Trandolapril may attenuate the potassium loss caused by thiazide-type diuretics.

Lithium:

Increased lithium concentration, potentially to toxic levels (decreased renal lithium excretion).

Use of trandolapril with lithium is not recommended, but if the combination proves necessary, careful monitoring of serum lithium levels should be performed.

Combination requiring a precaution for use

Thiazidics and loop diuretics:

Patients in diuretic treatment, especially patients who have recently begun treatment or patients with volume and/or salt depletion, may develop a severe fall in blood pressure and/or pre-renal failure after initial treatment with an ACE inhibitor. The risk of hypotensive episodes can be reduced by discontinuing the diuretics, by increasing salt intake beforehand and by starting treatment with lower initial doses of ACE inhibitor. Further dose increase should be made with caution. Trandolapril may attenuate the potassium loss caused by thiazidics and loop diuretics.

Antihypertensive agents:

The combination of trandolapril and other antihypertensive agents may potentiate the antihypertensive response to ACE inhibitors.

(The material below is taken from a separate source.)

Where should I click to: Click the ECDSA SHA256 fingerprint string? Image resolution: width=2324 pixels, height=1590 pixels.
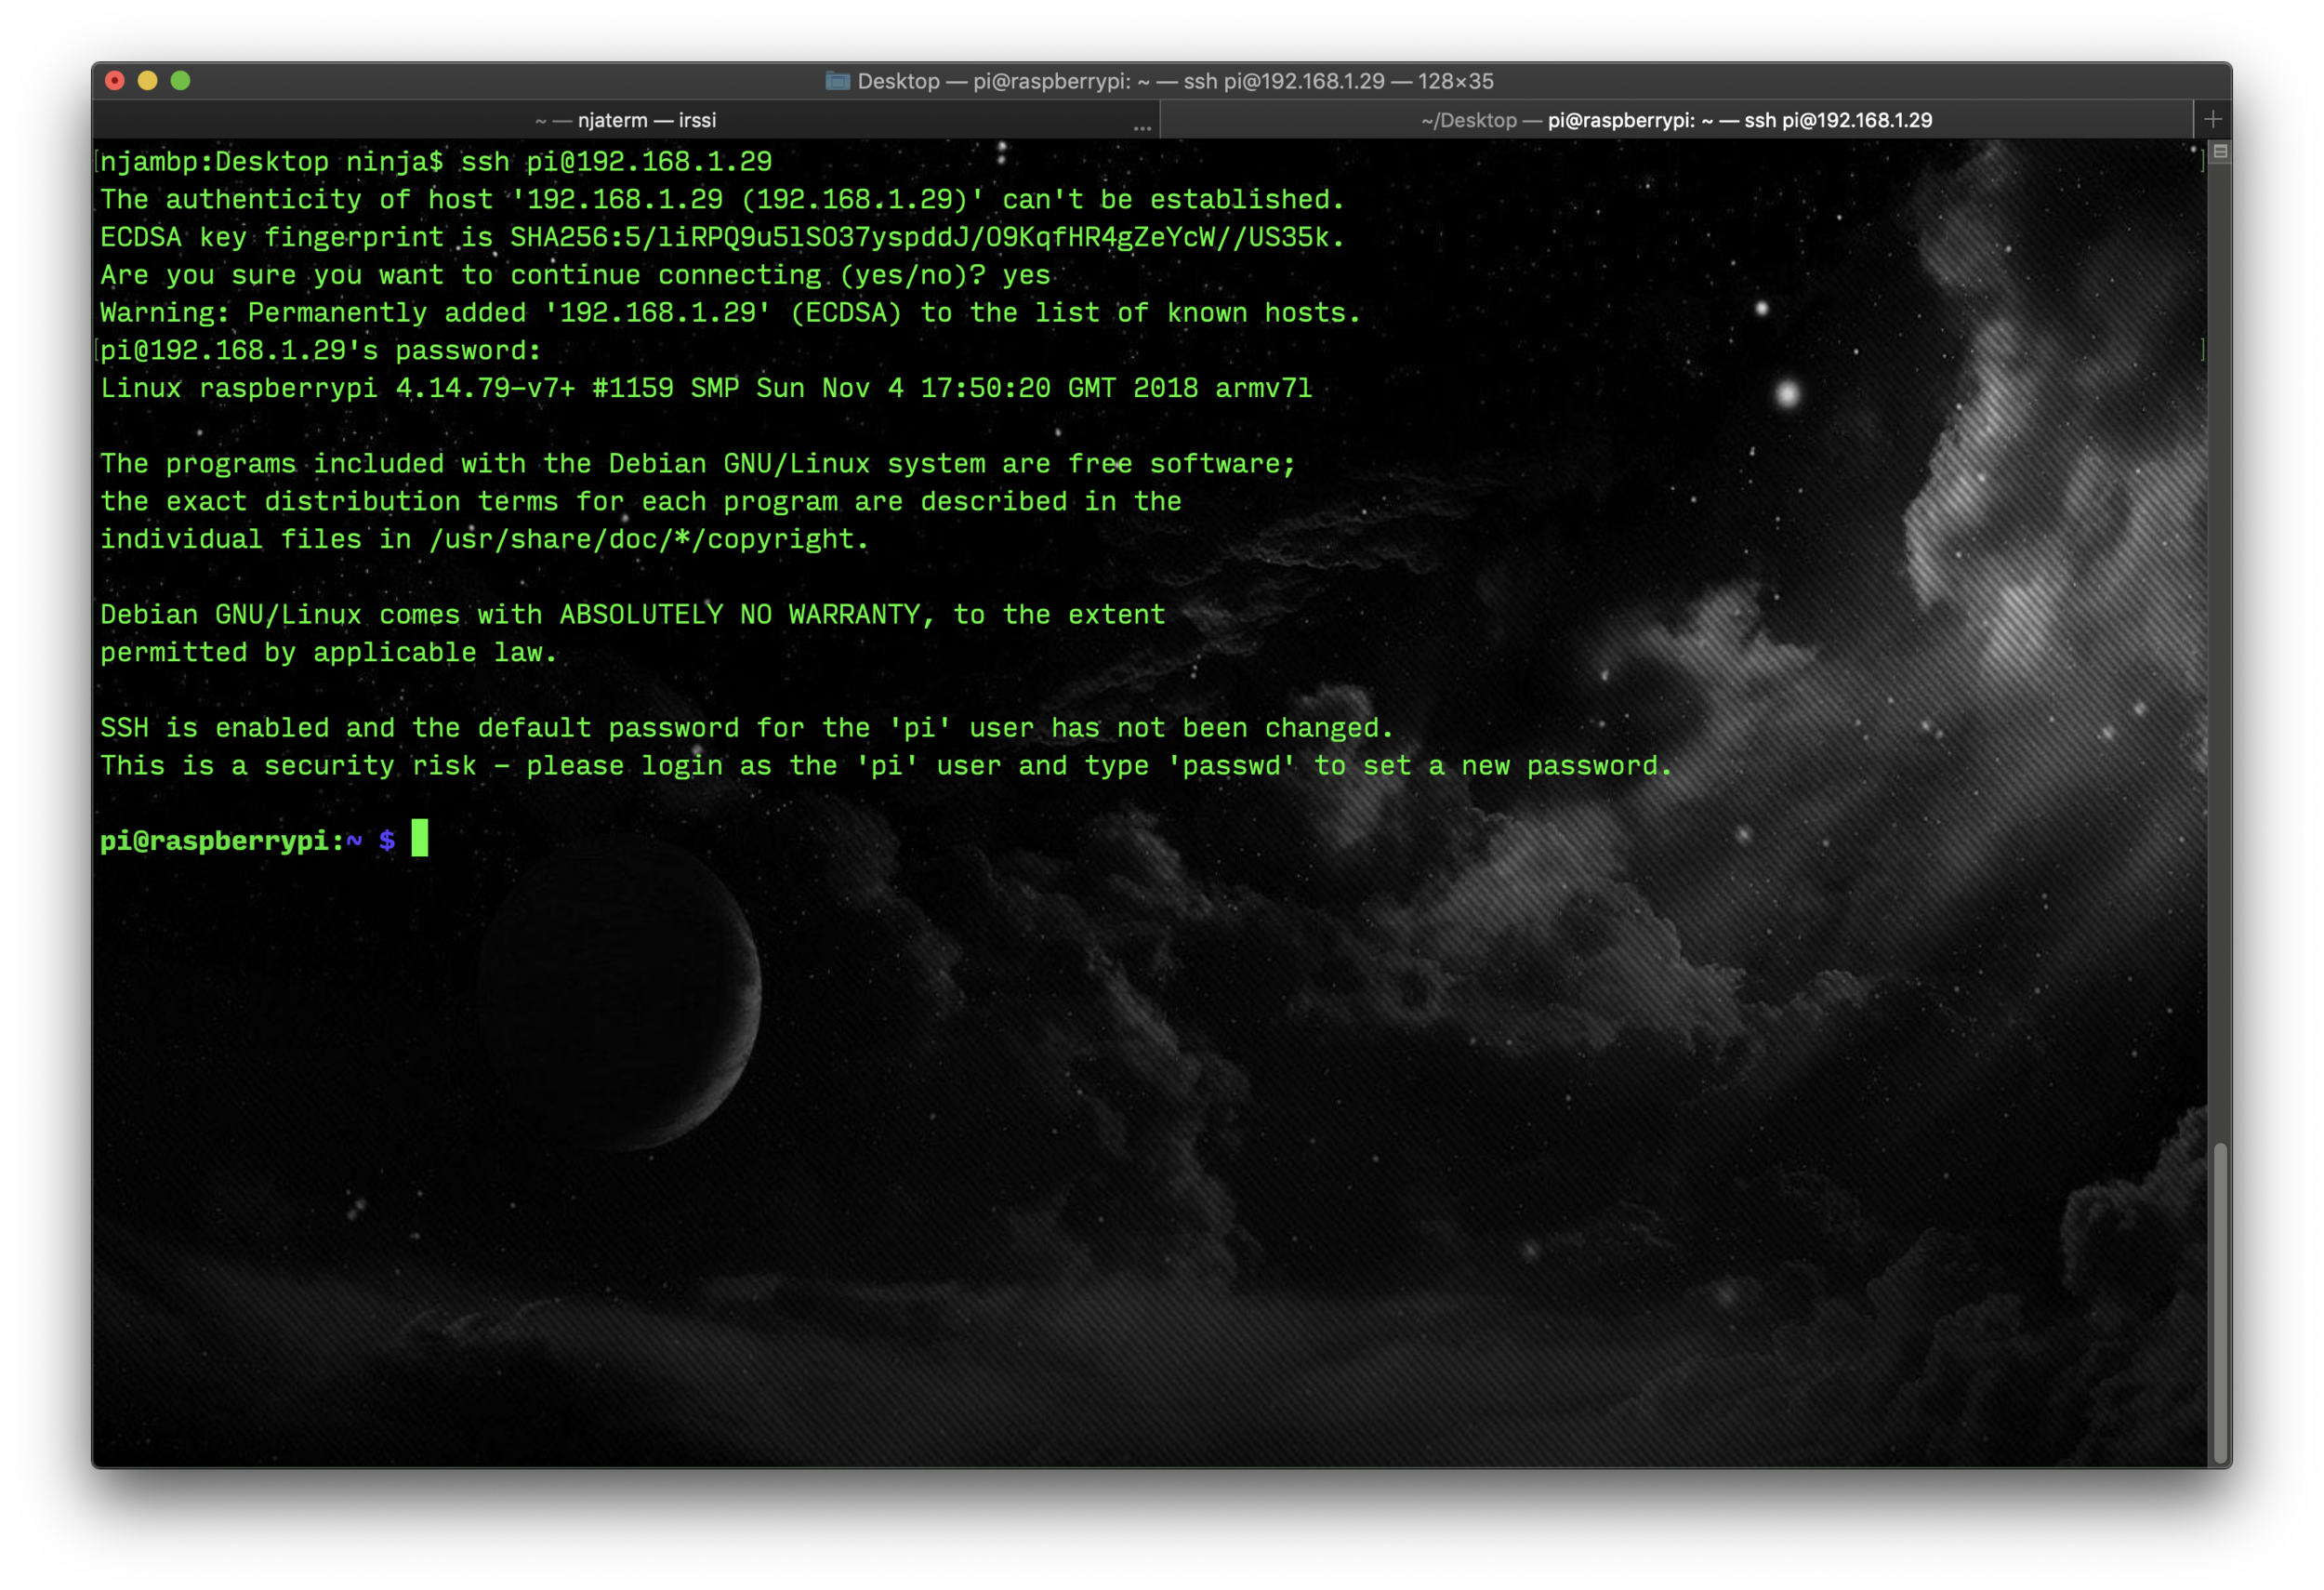click(920, 238)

Clinical trial data has shown that dual blockade of the renin-angiotensin-aldosterone-system (RAAS) through the combined use of ACE-inhibitors, angiotensin II receptor blockers or aliskiren is associated with a higher frequency of adverse events such as hypotension, hyperkalaemia and decreased renal function (including acute renal failure) compared to the use of a single RAAS-acting agent (see sections 4.3, 4.4 and 5.1).

Antipsychotic agents:

Postural hypotension may occur if administered concurrently.

Allopurinol, procaiamide, cytostatic or immunosuppressive agents, systemic corticosteroids:

If used concomitantly with ACE inhibitors, they may increase the risk of leucopoenia.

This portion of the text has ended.